At this point, I have to pause writing this letter because I’ve got a headache, and I can taste it pounding on my tongue. My whole body reverberates with shame, with a heady impulse to stop writing and throw this whole thing in the garbage.
You don’t write about your mistakes to serve as a warning, the slithering voice hisses. You do it because you love it.
I always repeat that Bukowski quote, “Find what you love and let it kill you,” but the truth is I don’t know how to die for love. All I knew was how to kill myself with my own stupidity.
Because that’s what I loved. I loved my stupidity.
I loved my ignorance because I thought it protected me. I loved how I could always make a mistake and retreat back into the warm complacency I didn’t know any better. I loved how no matter how much someone insinuated themselves into my life I had a safety net inside of me, of rage and blind disassociation. I didn't have to worry about being destroyed by romance. I'd built for myself a bed of needles. I carried it with me from room to room, and no matter how I slept, it bled me.
And the worst part is now that I see it, I can't even make my mistakes into a quirky little anecdote, some wry and witty observation about my faults, rolled up and packaged into elegant prose. Even in my darkest moments I'd think, at least I could get a good story out of this.
But there's no story here. There's no tragic beauty in falling in love with stupidity. What I thought I held inside me like a crown jewel was just a gnarled knot of fur and spit, its thorned edges beveled with poison. What I held so precious was the thing that wanted to destroy me. It fascinated me like the mesmerizing dimensions of a sorcerer’s spell. But the moment I blinked and turned away, the spell broke, and I could see that it was really nothing at all.
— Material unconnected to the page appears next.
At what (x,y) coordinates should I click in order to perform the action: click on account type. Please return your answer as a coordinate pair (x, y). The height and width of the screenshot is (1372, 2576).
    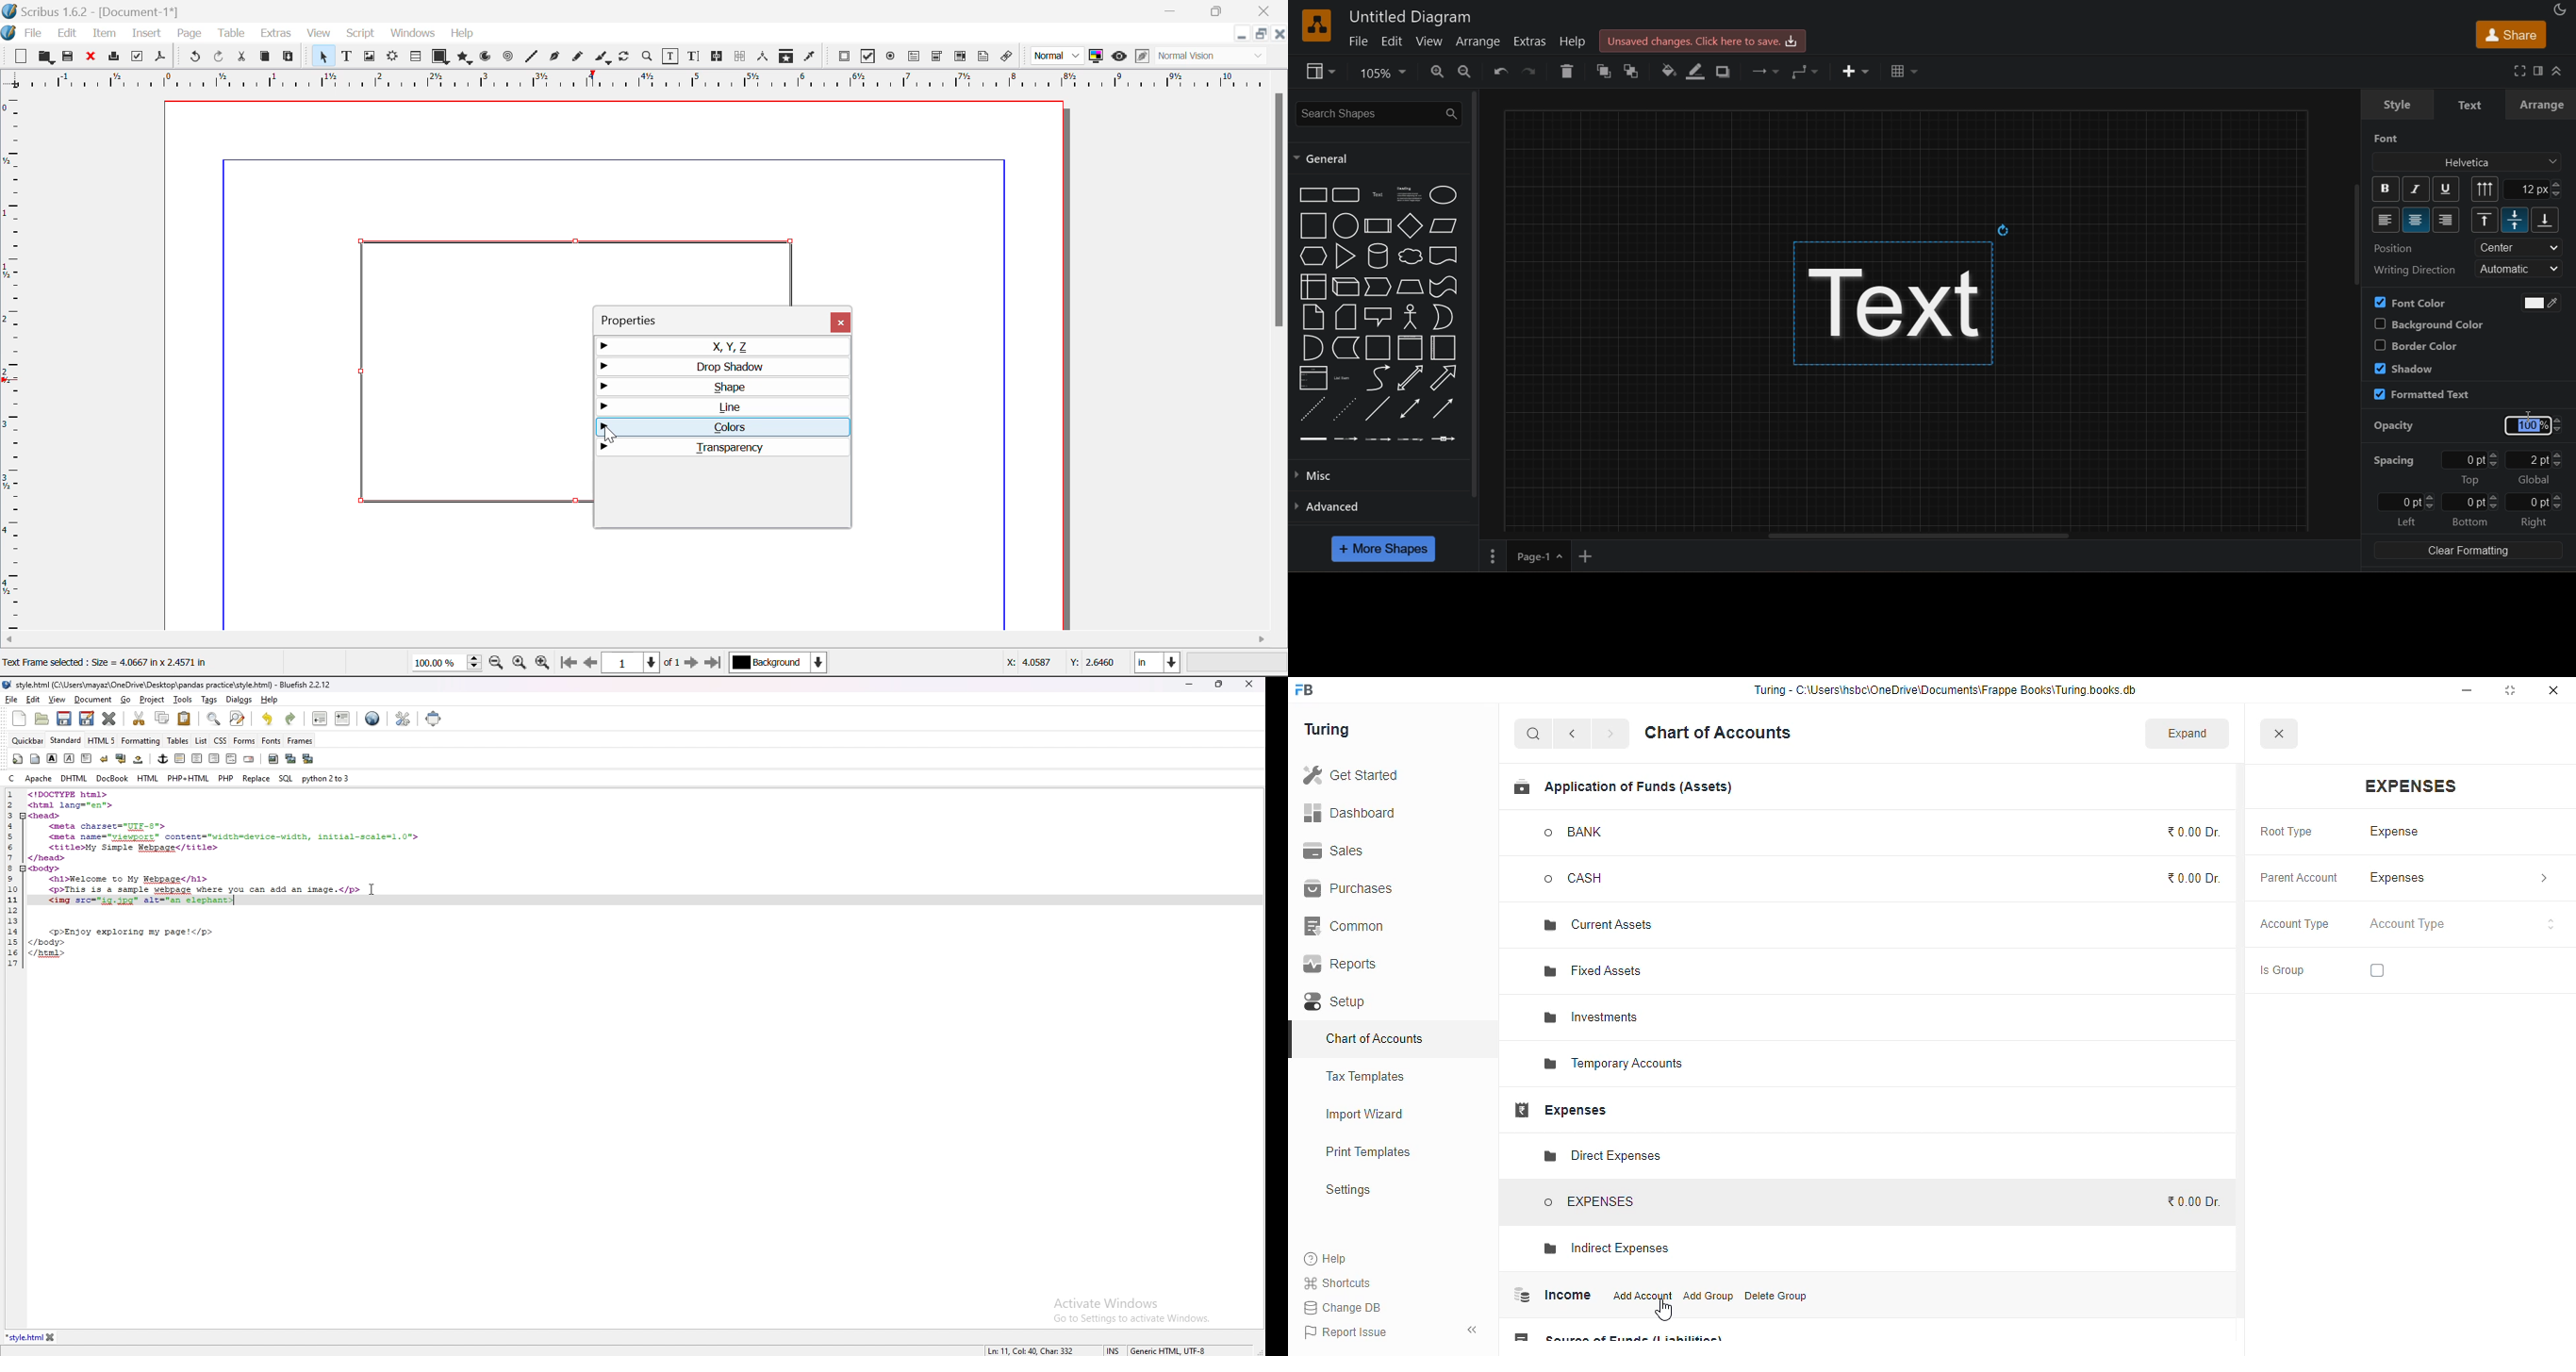
    Looking at the image, I should click on (2463, 924).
When I turned away from the comfort of my stupidity, I realized that love, true love, terrified me.
I always thought of Nietschze’s abyss as a chasm in the world, a void splitting the bottom of the Earth, like a metaphysical Marina Trench that glittered with the scintillating scales of monsters, embedded like crystal in their terrible forms. But there’s an abyss above us, too. It’s bright and eternal and beautiful, and if you stare at it too long, it’ll radiate through your entire body and transform you until you become unrecognizable to yourself.
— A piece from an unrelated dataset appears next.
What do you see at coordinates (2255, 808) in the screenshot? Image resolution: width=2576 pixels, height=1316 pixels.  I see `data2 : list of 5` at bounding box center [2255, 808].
People never tell you that moving toward the light of heaven can be just as frightening as the darkness. The forces around us that vy for our soul, our body, our attention, all want to use us for their own ends. They want to replace us, meld us into tools for their own end. Whether or not they’re good or bad. Whether they want to destroy us or lift us up toward salvation.
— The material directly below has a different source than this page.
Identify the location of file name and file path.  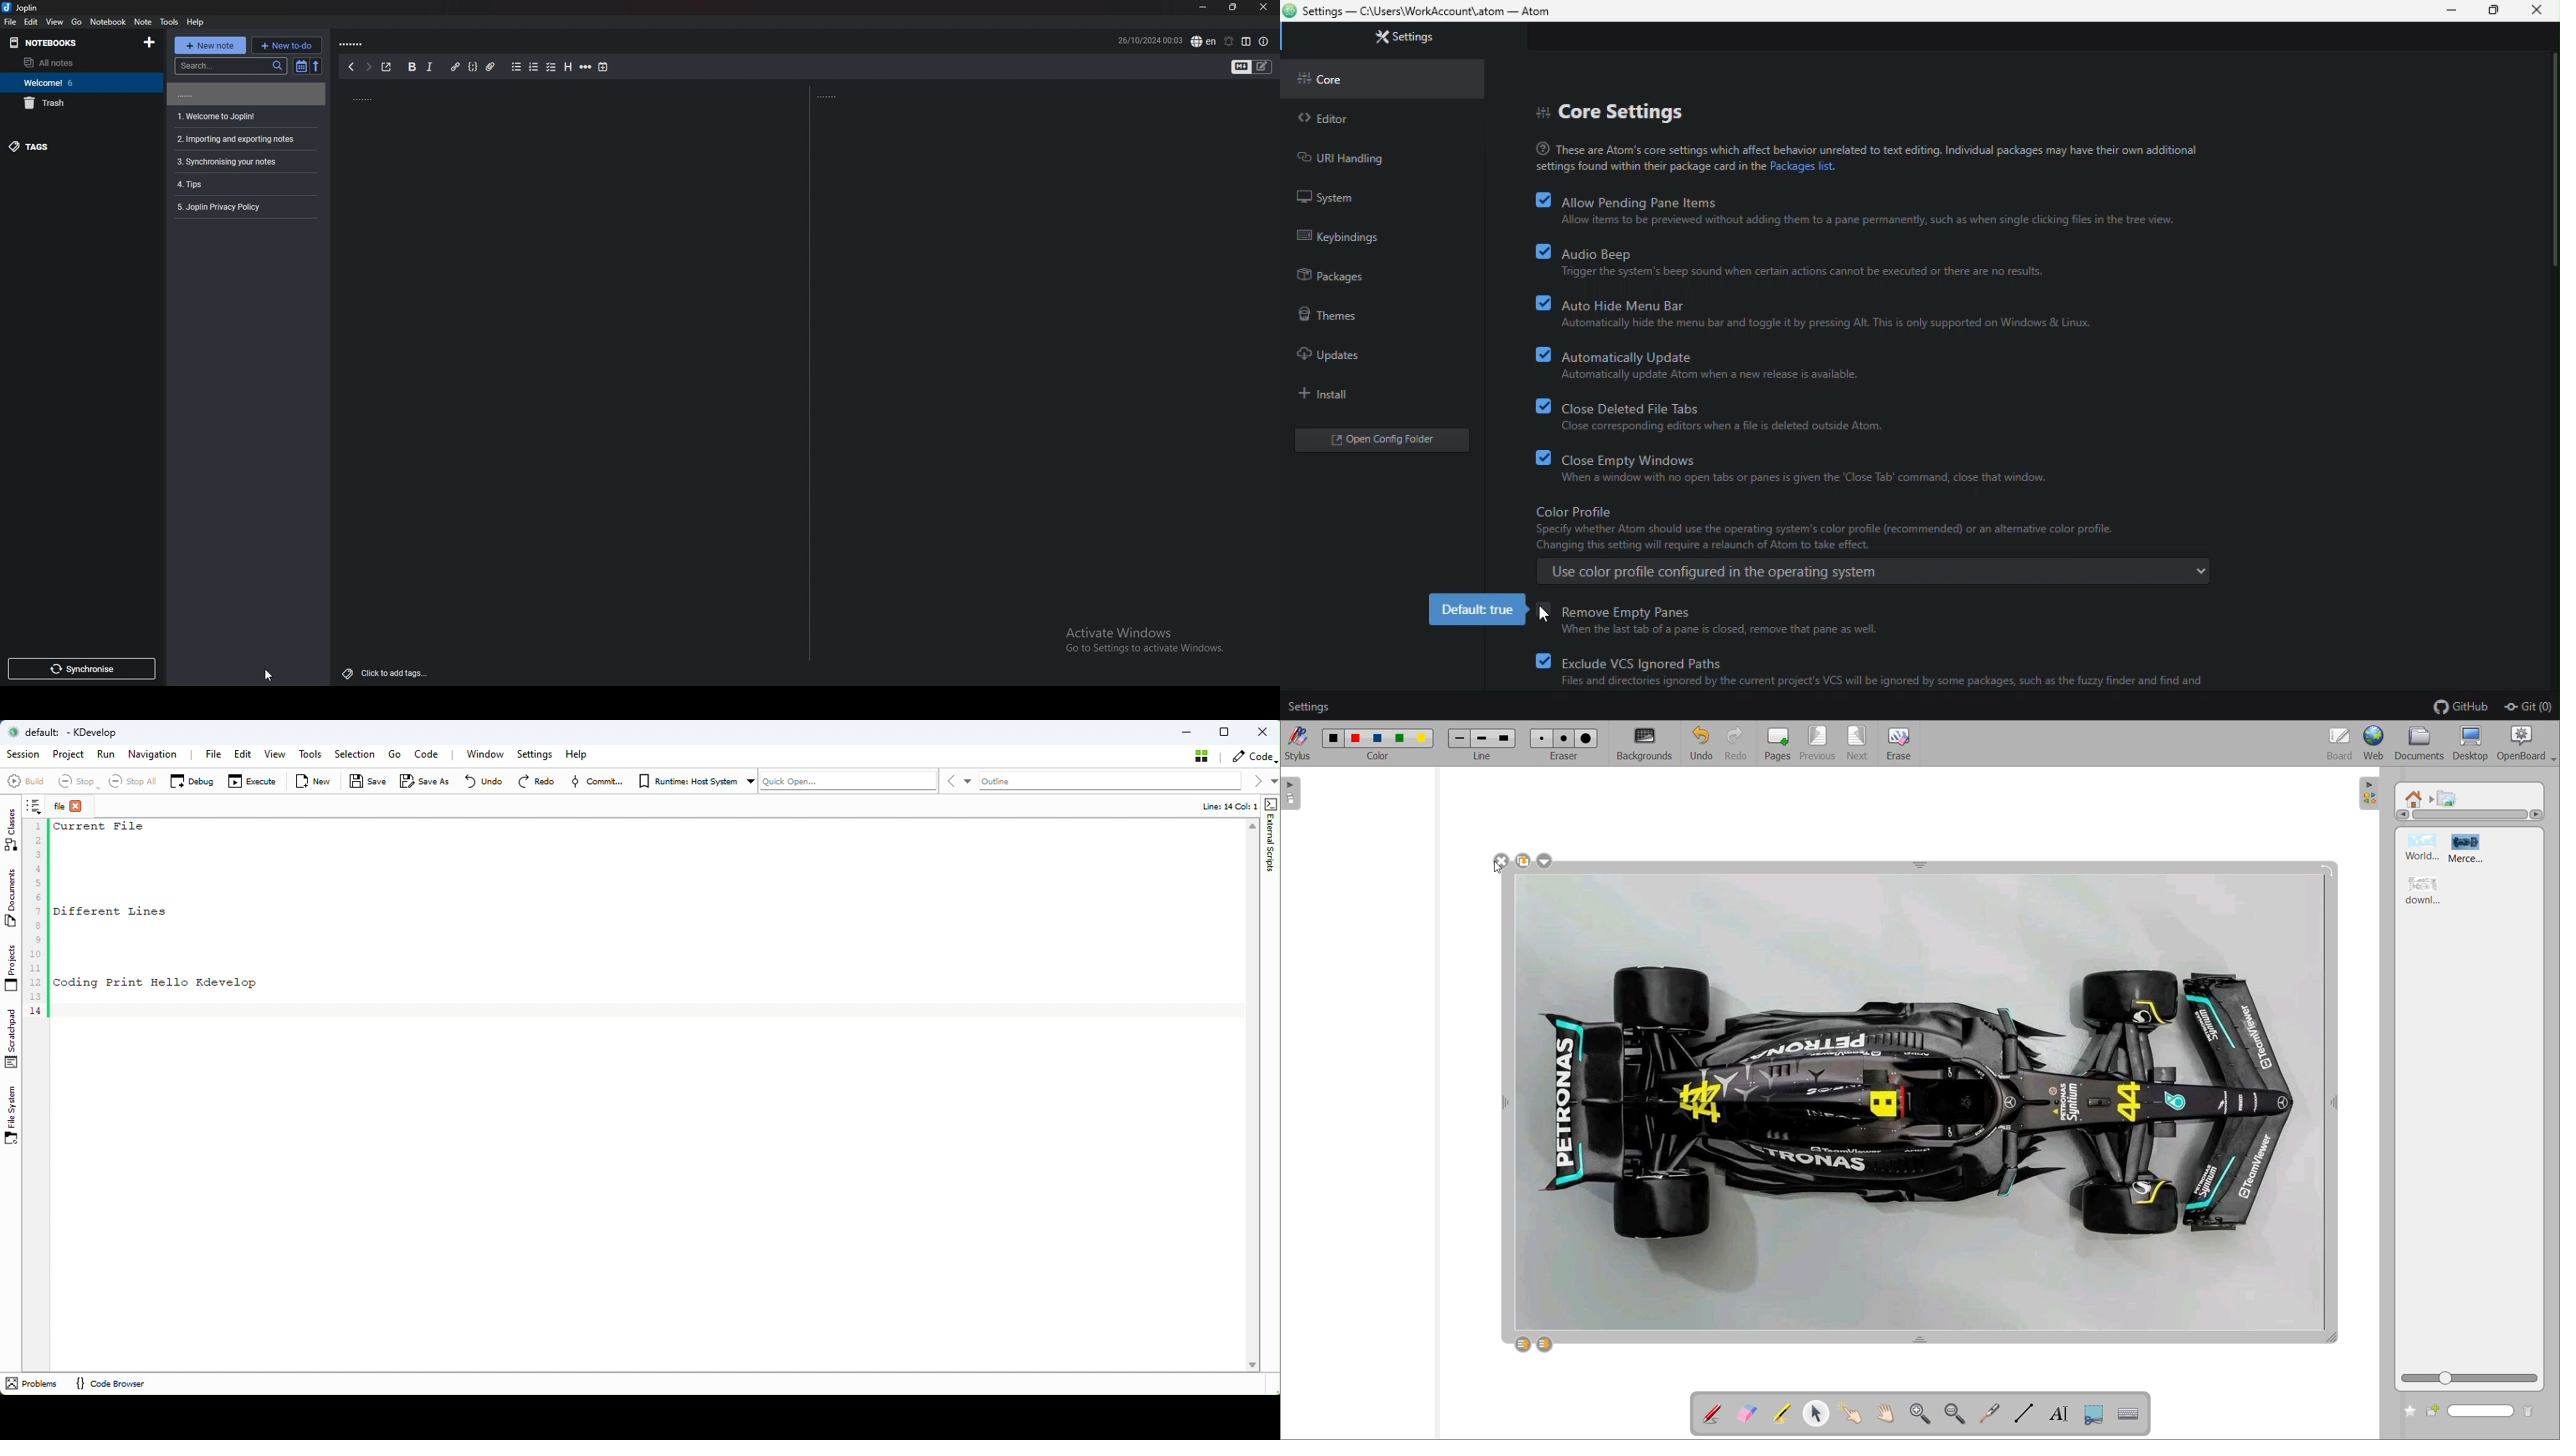
(1435, 13).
I still can’t tell you what love is. Its encompassing beauty blinds me. The responsibility it demands threatens to paralyze me. Its power of annihilation is equal to its splendor. It’s the reason why people say angels are terrible. It’s why a part of you knows that when you go toward the light you will leave behind something important. Something that protected you from the pain that true beauty brings.
All I can do is try to move a little bit closer to the real meaning of love every day. Even if it burns me with its radiance.
And it will. And it does.
>People never tell you that moving toward the light of heaven can be just as frightening as the darkness. The forces around us that vy for our soul, our body, our attention, all want to use us for their own ends. They want to replace us, meld us into tools for their own end. Whether or not they’re good or bad. Whether they want to destroy us or lift us up toward salvation.
Dang, have been thinking this for a while I'm glad you mentioned it. Love can be terrifying. Letting go of the old bad self inside of us that wants to destroy and be destroyed. Yeah. I can relate.